South Texas Destinations: San Fernando Cathedral, San Antonio, Texas

I have always loved visiting churches.  We didn’t visit churches much on vacations when I was growing up, probably because my dad is an atheist.  I do remember visiting what looks like Bruton Parish Church in Colonial Williamsburg in 1979 and The Cathedral of St. John the Divine in 1988.

And while it’s not Notre Dame de Paris, or even York Minster (as I was reminded several times by another transplant), I do love San Fernando Cathedral. I’m sort of an amateur tour guide and San Fernando Cathedral is on nearly every tour I give of the city.

The cathedral was originally the parish church for the colonists from the Canary Islands, who arrived in 1719.  The first stones of what was then called Nuestra Senora de Candelaria y Guadalupe (and which is now San Fernando Cathedral) were laid in the early 1700s.  I have seen numbers ranging from 1729 through 1738.  And, by the way, both aspects of Mary the Mother of Jesus, as Our Lady of Candelaria and as The Virgin of Guadalupe, still have their places in the cathedral.

Beginning in 1868, the building, which had fallen into disrepair, was fixed.  In addition, the church was enlarged and the Gothic front was added. One tower was finished decades before the other, and in 1874, the church was designated a cathedral. You can still see the original church if you go around to the Military Plaza side of the building.

San Fernando Cathedral San Antonio Texas
San Fernando Cathedral, San Antonio, Texas

In 2003, the cathedral underwent a major renovation to stabilize the foundation.  Additionally, according to news sources at the time, the Second Vatican Council recommended placing the altar closer to the congregation.  In aid of this, the altar was moved from the front of the church to the center of the church and the seats were placed in a sort of cross shape around the altar.

If you enter the cathedral through the left-hand (viewing from the front) door, you will see a marble casket that says that it contains the remains of Davy Crockett, William Travis, and Jim Bowie.  This is one of the most interesting parts of the cathedral for me.

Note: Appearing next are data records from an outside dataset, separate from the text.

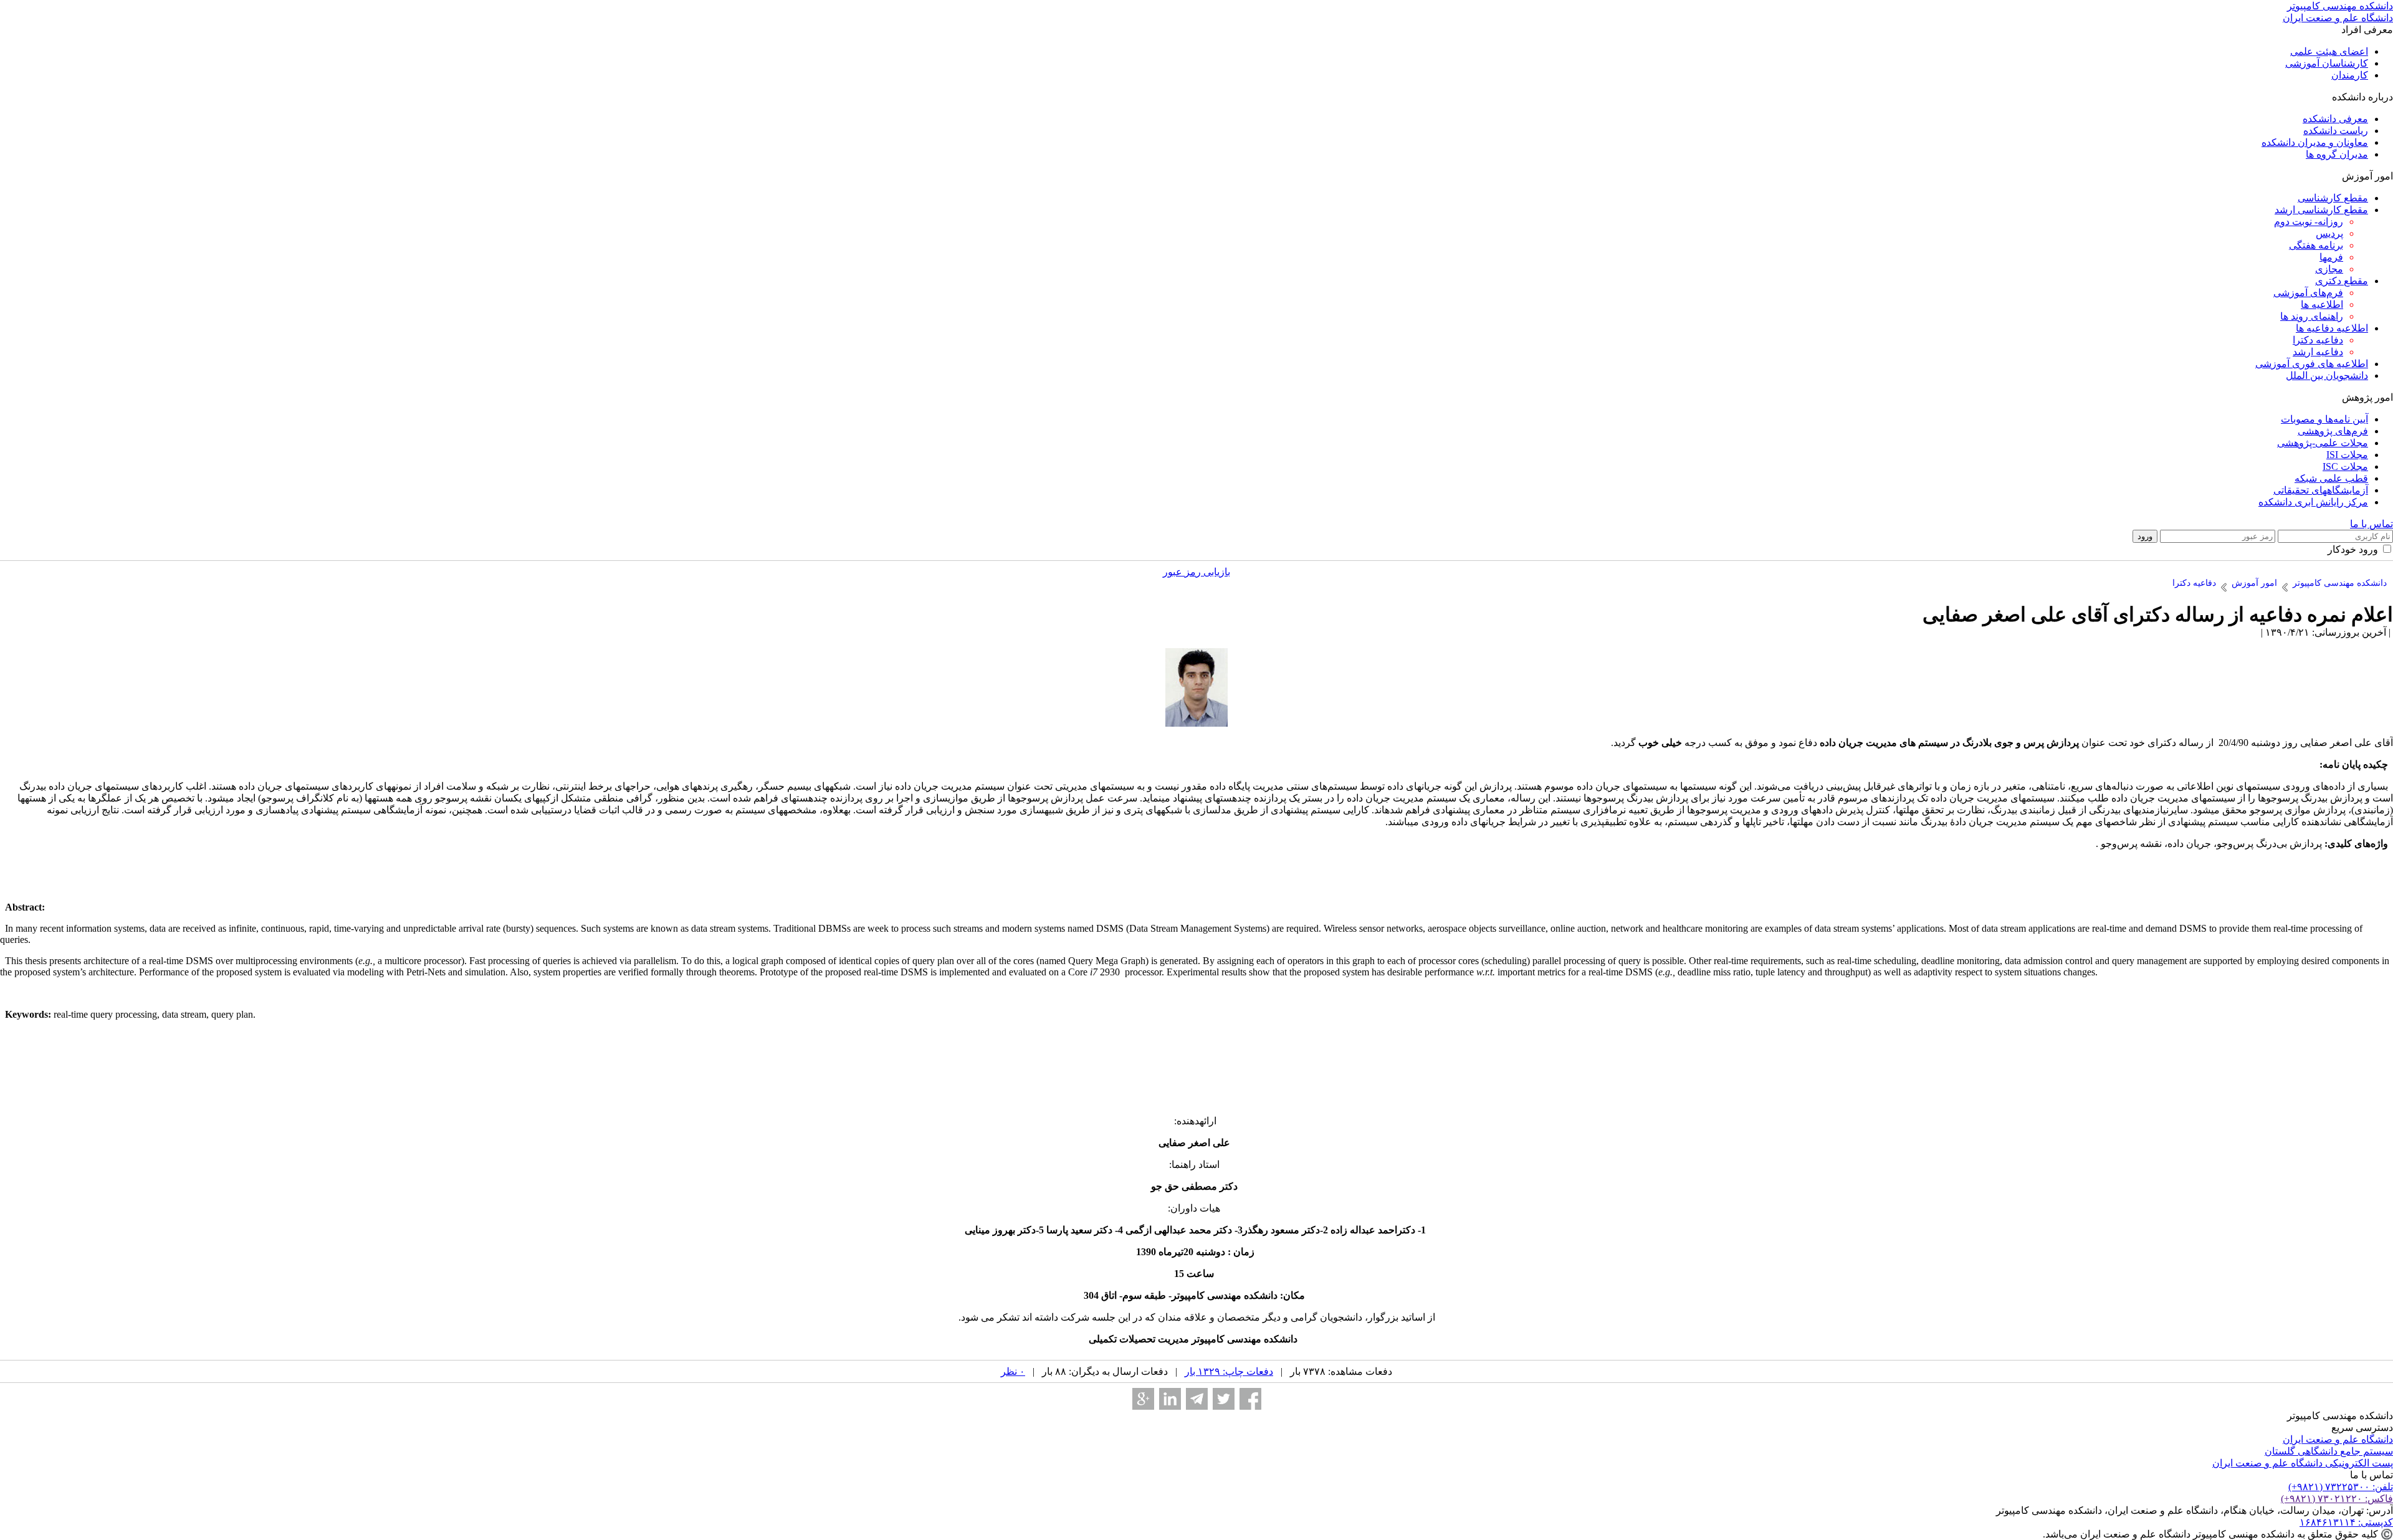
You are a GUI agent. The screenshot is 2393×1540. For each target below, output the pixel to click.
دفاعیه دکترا (2318, 340)
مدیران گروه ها (2337, 154)
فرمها (2331, 257)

In the last years of his life, Juan Seguin wrote a letter saying that he buried the remains of Crockett, Travis, and Bowie under the altar of the cathedral (which had been a parish church at the time).  In 1936, when they were replacing the altar, they did, in fact, find human remains.  This caused someone to remember the letter, and so the decision was made that these were, in fact, the remains of Crockett, Travis, and Bowie.  The remains were put on display for a year and then placed in the marble casket.

While this is a romantic story, however, there is some reason for doubt. For example, it is an established fact that the dead from both sides of the battle were burned on three pyres near the Alamo, and no mention is made of any special considerations being taken for the bodies of those three men.  So far as I know, the only fighter on the Texian side whose body was given special consideration was Gregorio Esparza.  Esparza’s brother fought on the Mexican side and he got special permission to claim his brother’s body and give it a burial. Additionally, Seguin was not in San Antonio when the bodies were burned, so he could not have separated their remains out from the rest at that point.  Additionally, the marker says that “other Alamo heroes” are in the marble casket, so perhaps Seguin didn’t separate the bodies out, but took some ashes from the pyre that the three were supposed to have been burned on.

Additionally, the story in the Express said that the bodies were found in three separate graves, and I have found that apparently bodies have been buried in San Fernando Cathedral in the past.  Two of these bodies were Simon de Herrera and Manuel Maria de Salcedo.  Both had been governors of Texas while Mexico was still part of Spain.  During the War for Mexican Independence, one of the battles, The Battle of Rosillo Creek, was fought in 1813 at a location around 11 miles southeast of the cathedral.  Following the battle, Herrera and Salcedo, among others, were executed and a priest, Jose Dario Zambrano, took at least Herrera’s and Salecedo’s bodies and buried them in the church.  Is it likely that some of the the bodies that were exhumed in 1936 were those of Herrera and Salcedo?  Maybe not.  Is it possible?  Definitely.

San Fernando Cathedral is downtown on Main Plaza.  The cathedral is handicap accessible.